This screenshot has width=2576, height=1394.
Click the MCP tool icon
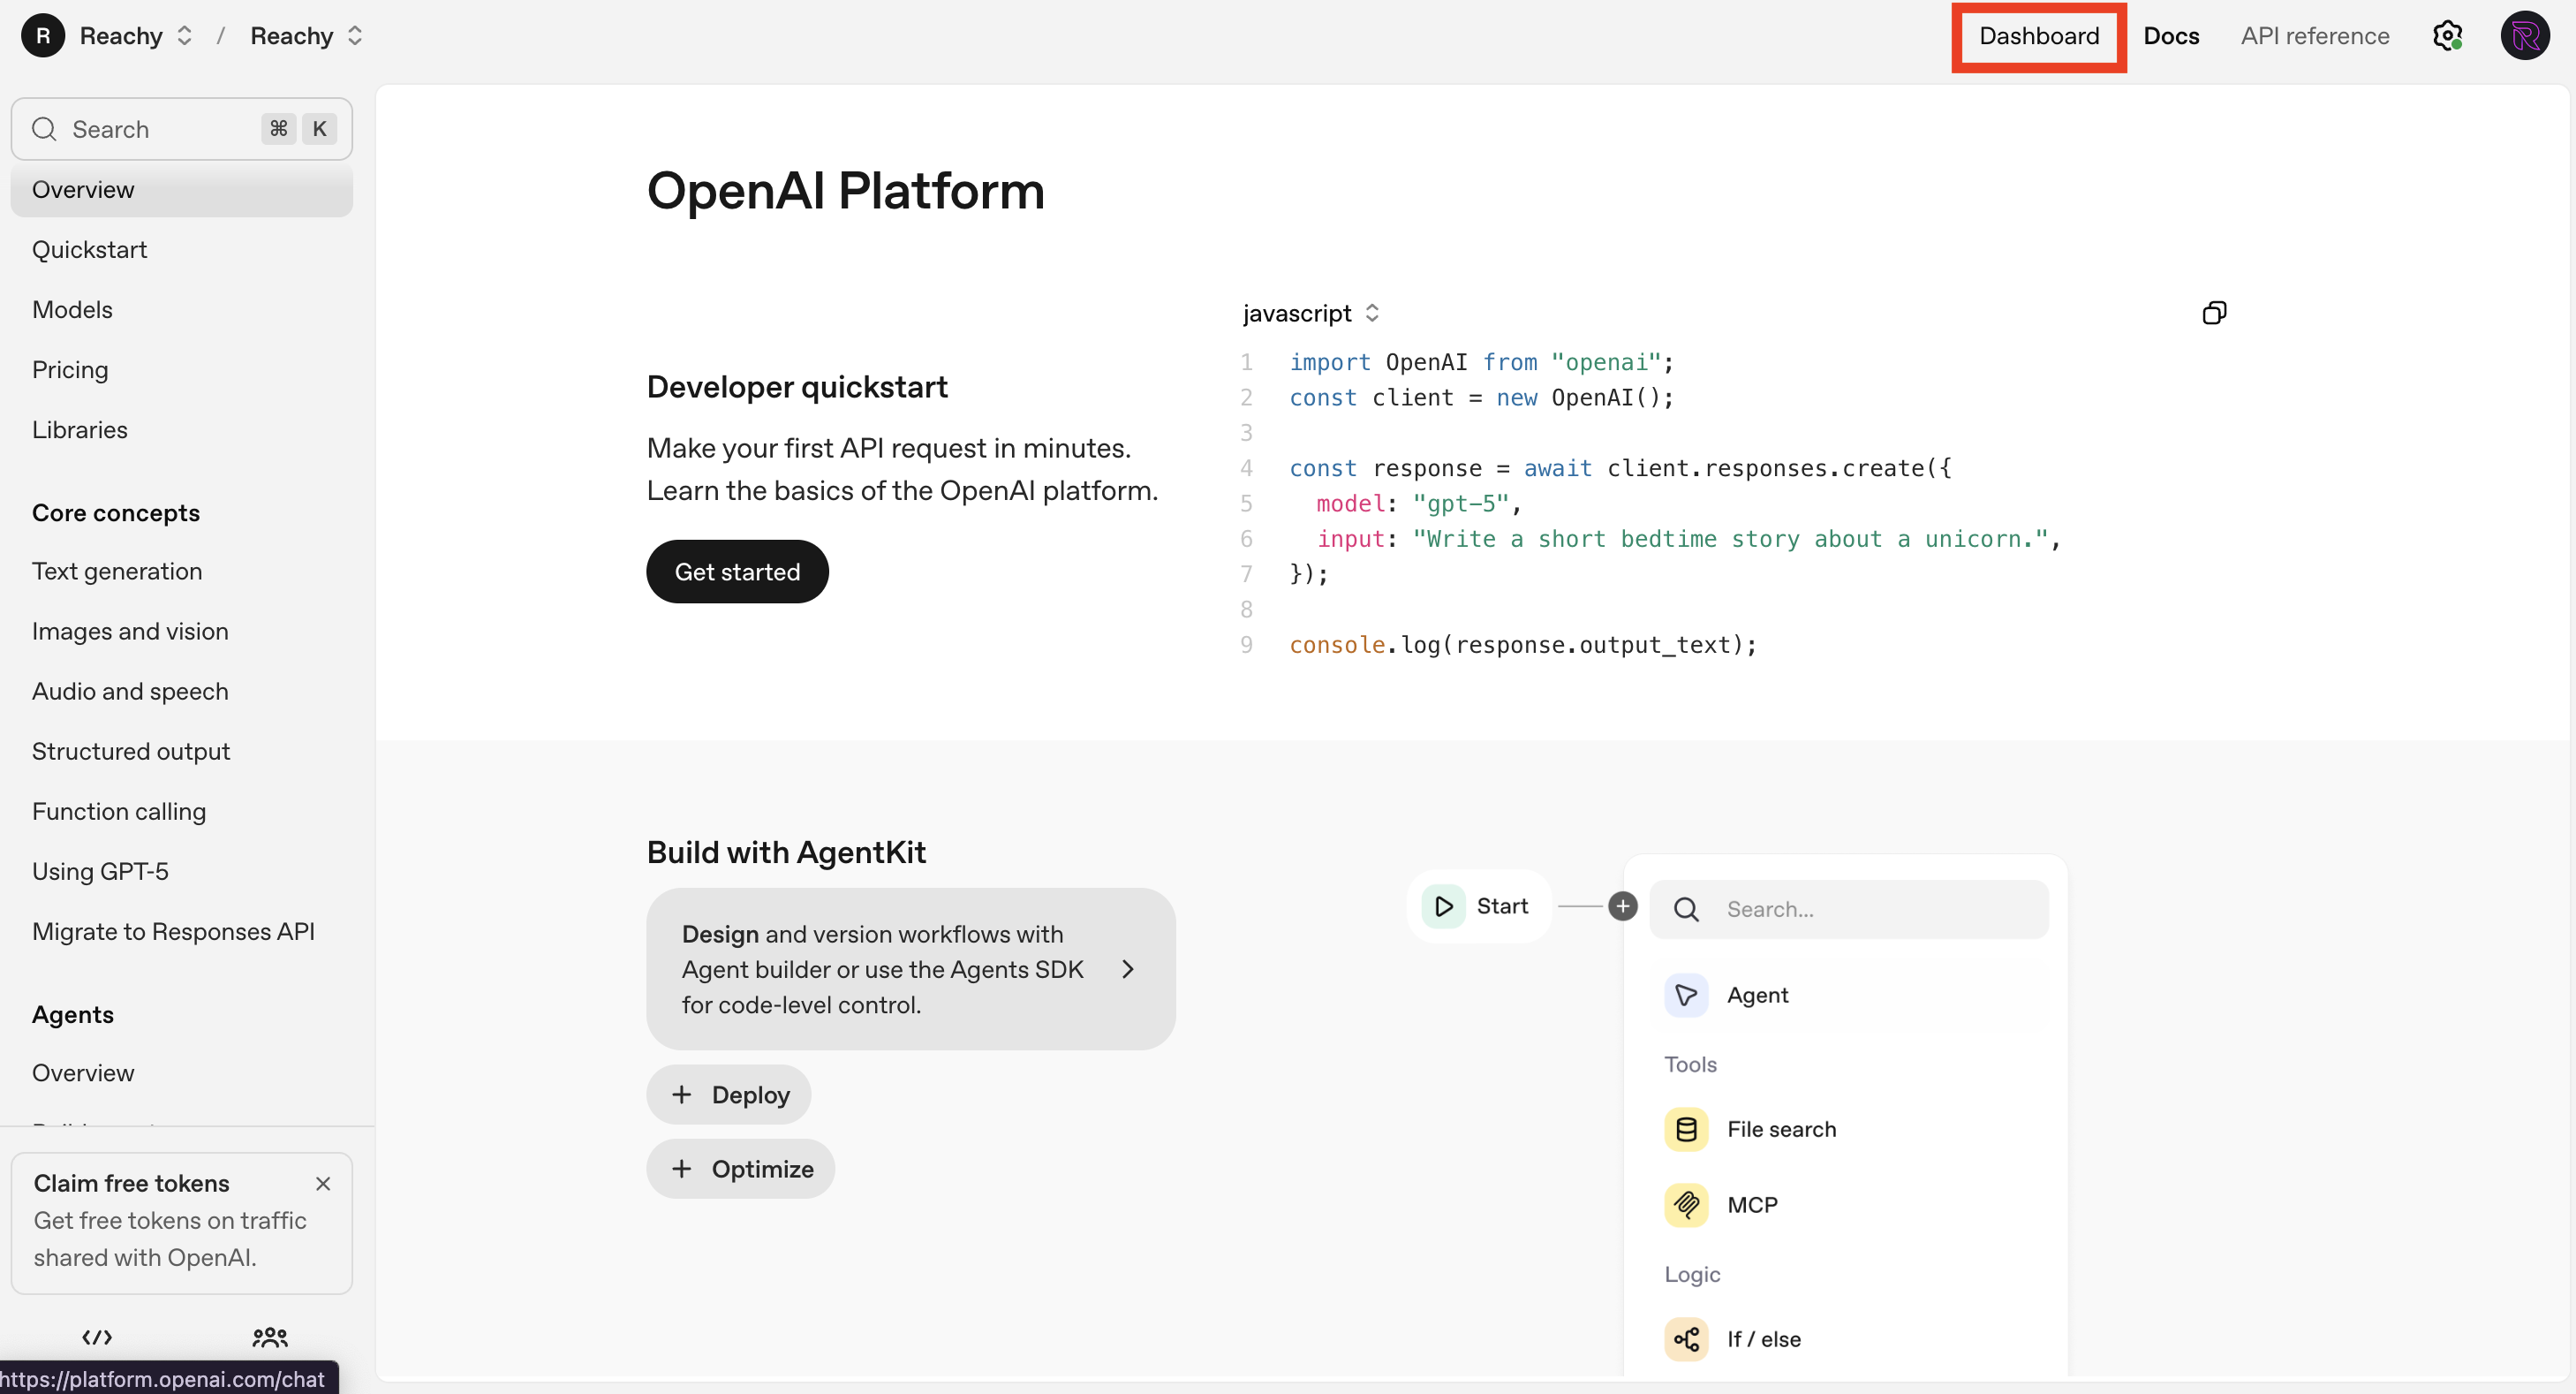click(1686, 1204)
* * *
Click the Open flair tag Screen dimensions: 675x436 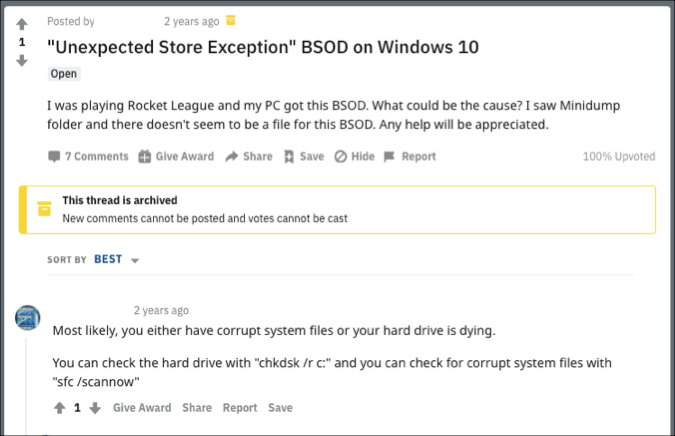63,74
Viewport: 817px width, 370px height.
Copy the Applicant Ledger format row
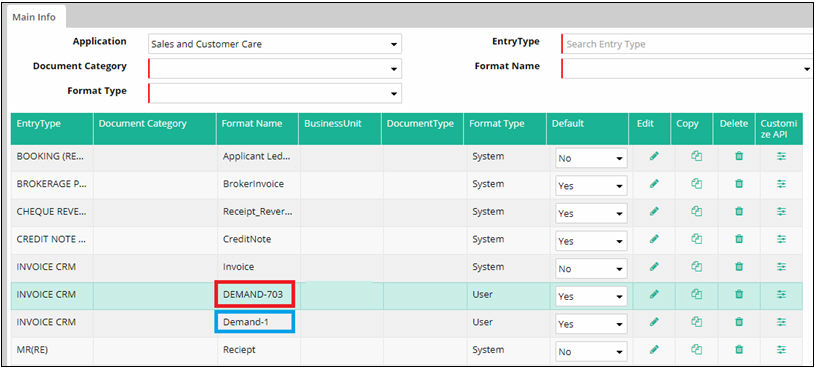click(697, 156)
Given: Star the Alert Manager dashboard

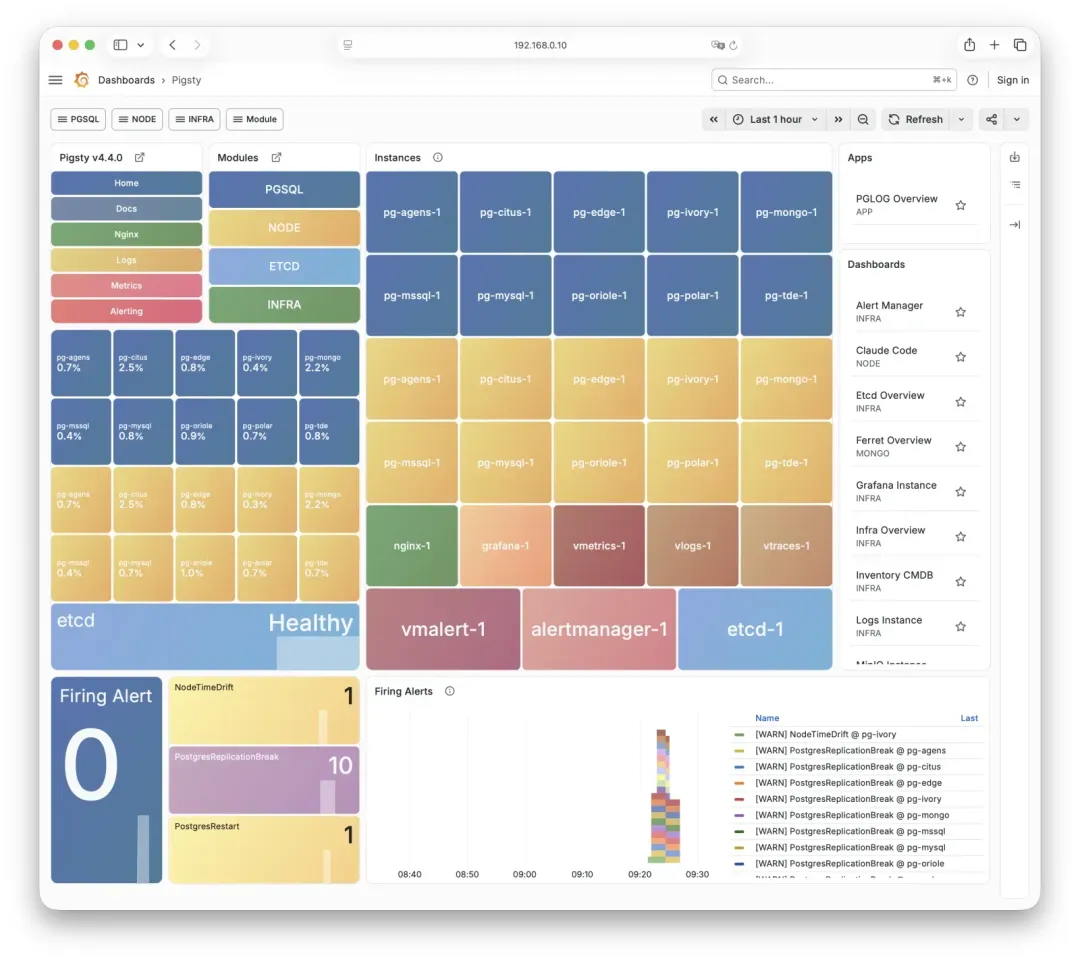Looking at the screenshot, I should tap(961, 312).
...
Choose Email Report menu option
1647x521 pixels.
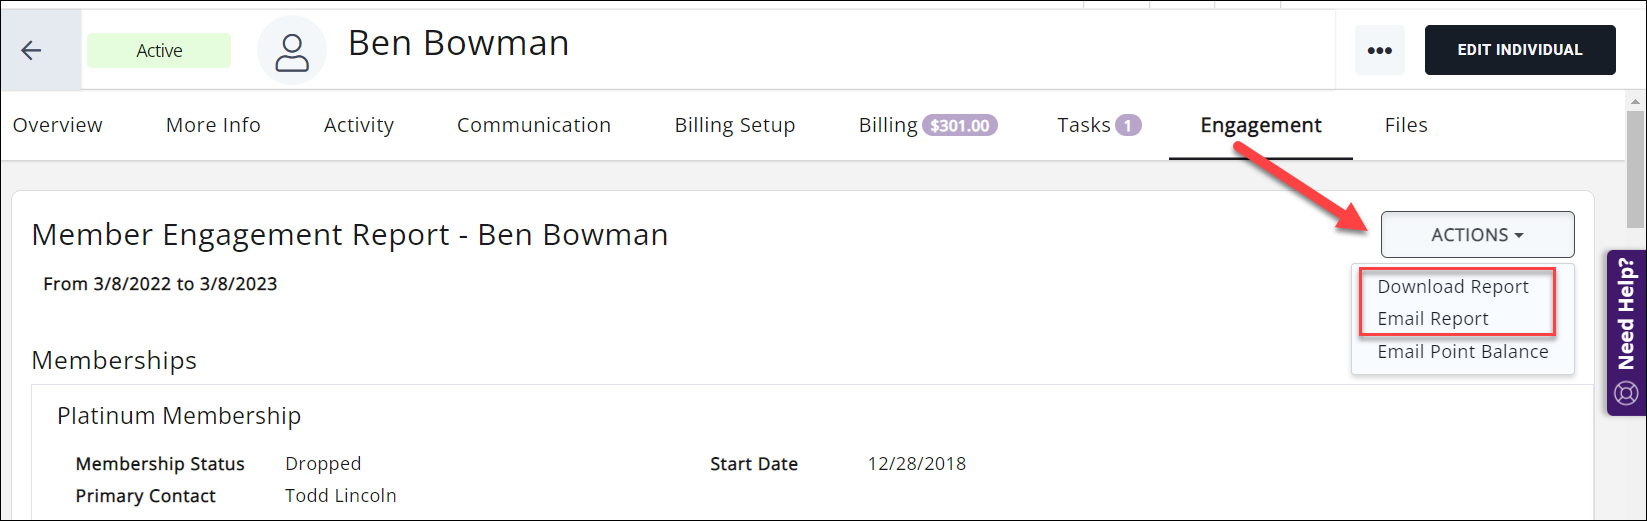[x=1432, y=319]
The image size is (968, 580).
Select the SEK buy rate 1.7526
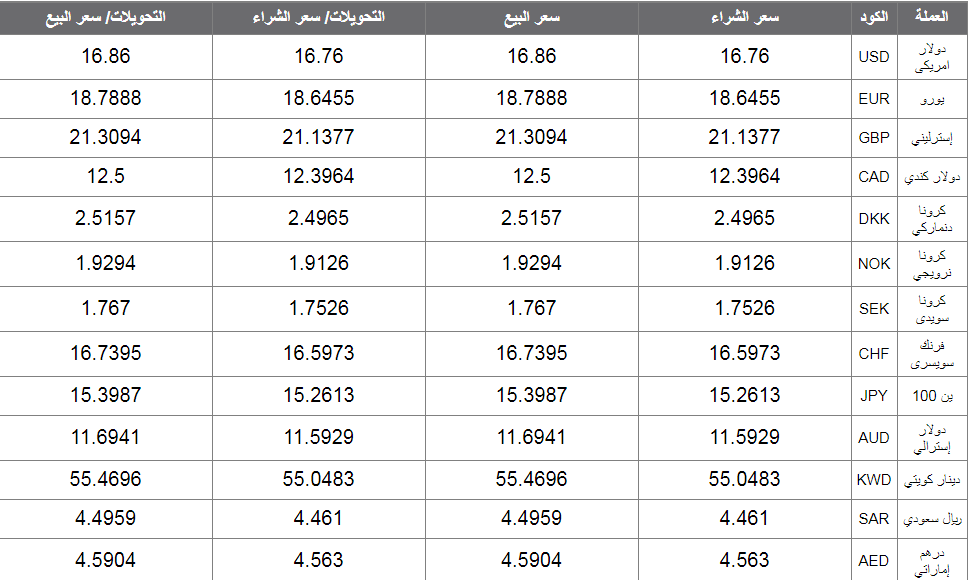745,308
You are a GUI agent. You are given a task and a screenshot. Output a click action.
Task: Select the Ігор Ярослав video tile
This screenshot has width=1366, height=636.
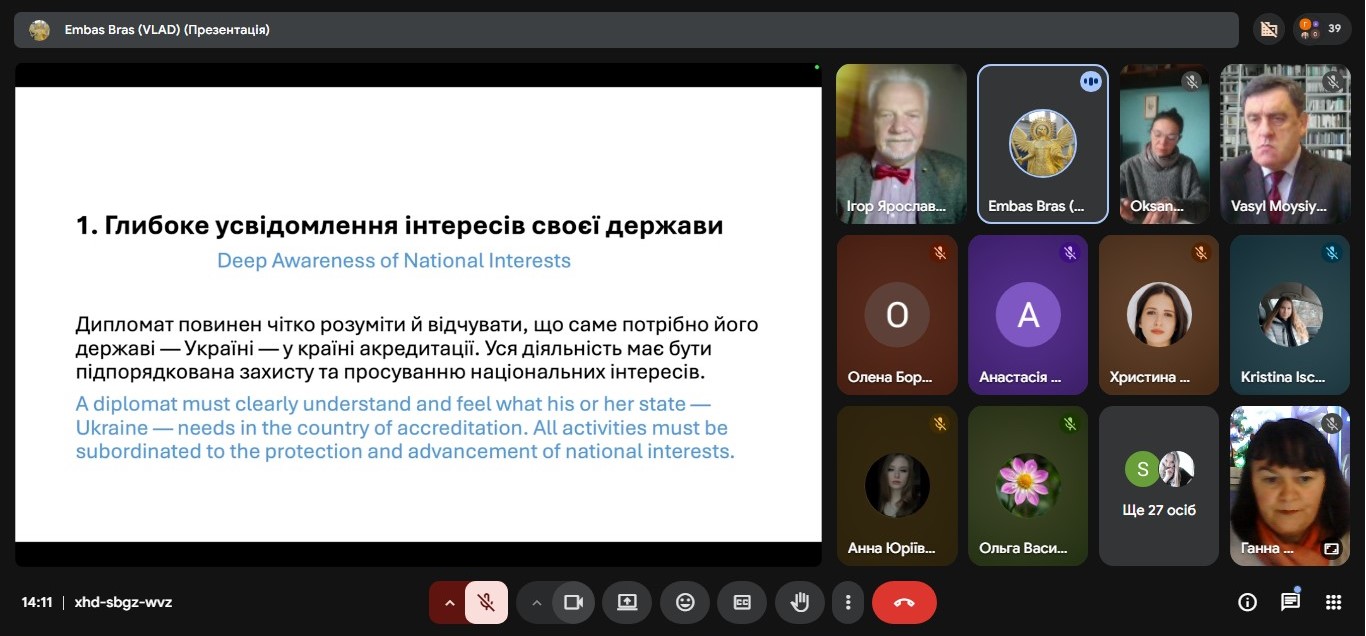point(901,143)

**GOAL**
Write out the records again, starting with the line that contains "This screenshot has width=2576, height=1394." and going on through the line that contains "click(1686, 1204)", with both of those lines included. Multiply the coordinates in the answers by 1.1 and round them to whole numbers, with halves going up, and leave the pictures out.

**TASK RESPONSE**
This screenshot has width=2576, height=1394.
Click the MCP tool icon
click(1855, 1324)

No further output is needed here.